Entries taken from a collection
_ _ _ _

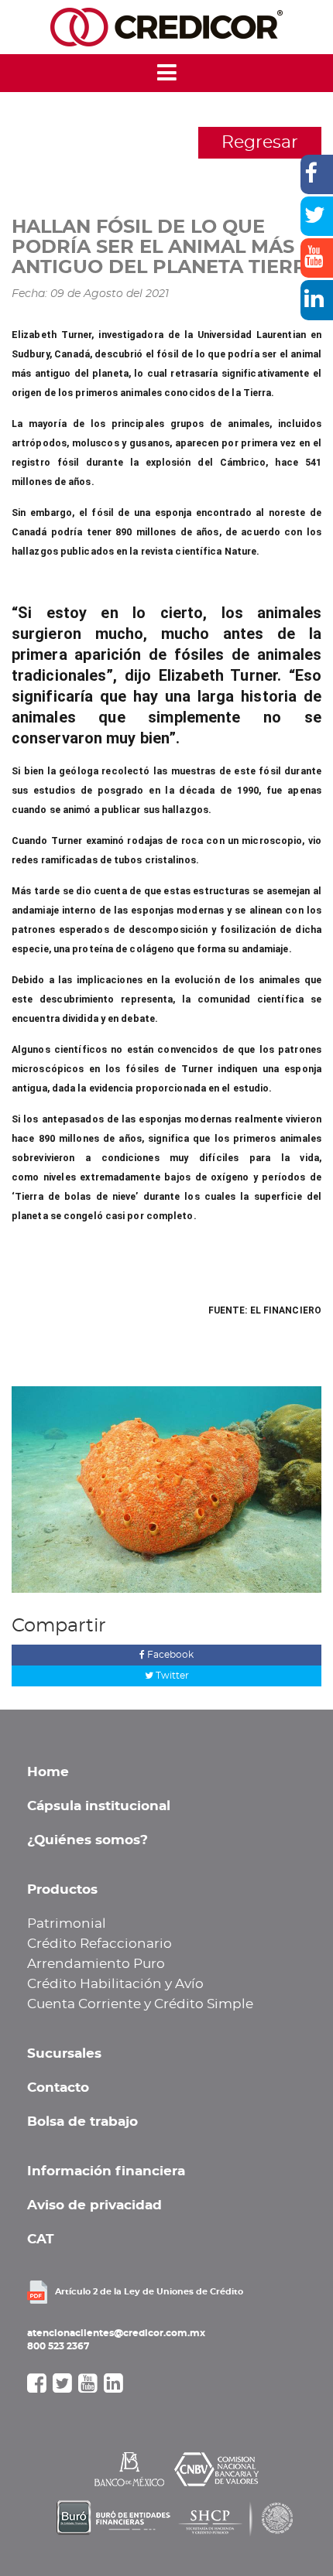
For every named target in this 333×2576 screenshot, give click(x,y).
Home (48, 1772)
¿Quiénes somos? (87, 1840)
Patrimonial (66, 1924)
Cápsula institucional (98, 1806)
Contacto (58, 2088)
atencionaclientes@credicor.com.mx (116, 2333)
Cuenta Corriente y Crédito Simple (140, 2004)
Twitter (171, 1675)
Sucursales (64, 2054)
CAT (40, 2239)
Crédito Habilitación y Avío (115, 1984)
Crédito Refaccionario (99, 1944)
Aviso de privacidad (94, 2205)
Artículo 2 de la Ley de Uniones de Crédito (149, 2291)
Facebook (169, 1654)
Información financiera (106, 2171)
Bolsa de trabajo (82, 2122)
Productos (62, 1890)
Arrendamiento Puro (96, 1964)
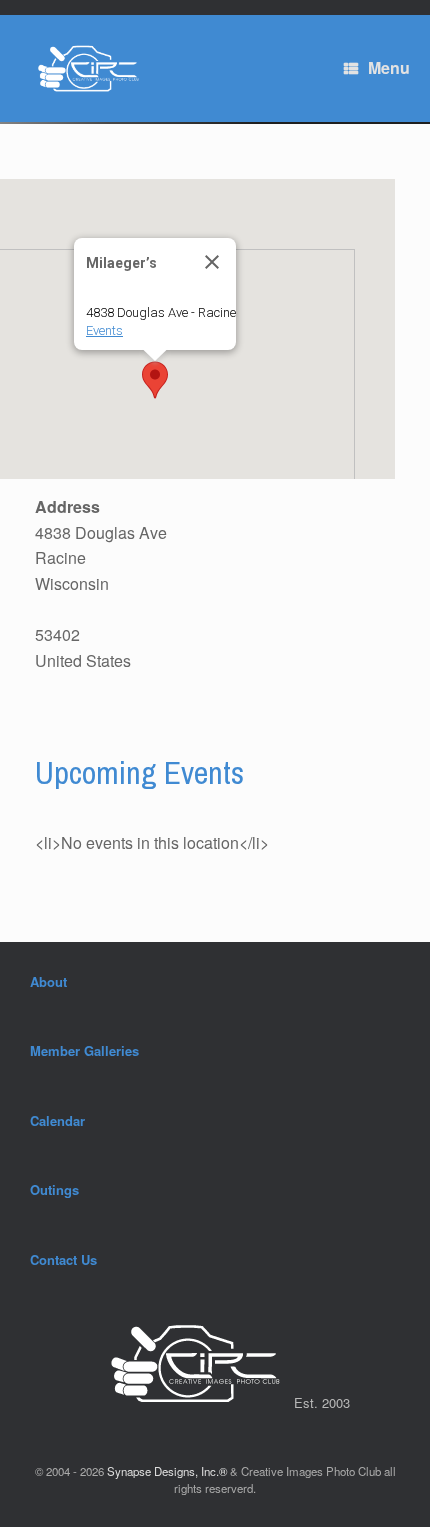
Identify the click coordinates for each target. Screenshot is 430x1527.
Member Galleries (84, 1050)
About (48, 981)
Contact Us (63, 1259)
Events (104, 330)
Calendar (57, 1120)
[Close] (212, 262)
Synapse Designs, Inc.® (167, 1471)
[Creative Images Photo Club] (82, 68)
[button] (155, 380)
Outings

_ _ _ _

* _Problem details_
Repeat the preceding records precisely, and leave every picture out of the copy.

* _Written reply_
For every named target in this 333×2576 screenshot, give click(x,y).
Home (48, 1772)
¿Quiénes somos? (87, 1840)
Patrimonial (66, 1924)
Cápsula institucional (98, 1806)
Contacto (58, 2088)
atencionaclientes@credicor.com.mx (116, 2333)
Cuenta Corriente y Crédito Simple (140, 2004)
Twitter (171, 1675)
Sucursales (64, 2054)
CAT (40, 2239)
Crédito Habilitación y Avío (115, 1984)
Crédito Refaccionario (99, 1944)
Aviso de privacidad (94, 2205)
Artículo 2 de la Ley de Uniones de Crédito (149, 2291)
Facebook (169, 1654)
Información financiera (106, 2171)
Bolsa de trabajo (82, 2122)
Productos (62, 1890)
Arrendamiento Puro (96, 1964)
Identify the click coordinates for each target. Screenshot is 430x1527.
Member Galleries (84, 1050)
About (48, 981)
Contact Us (63, 1259)
Events (104, 330)
Calendar (57, 1120)
[Close] (212, 262)
Synapse Designs, Inc.® (167, 1471)
[Creative Images Photo Club] (82, 68)
[button] (155, 380)
Outings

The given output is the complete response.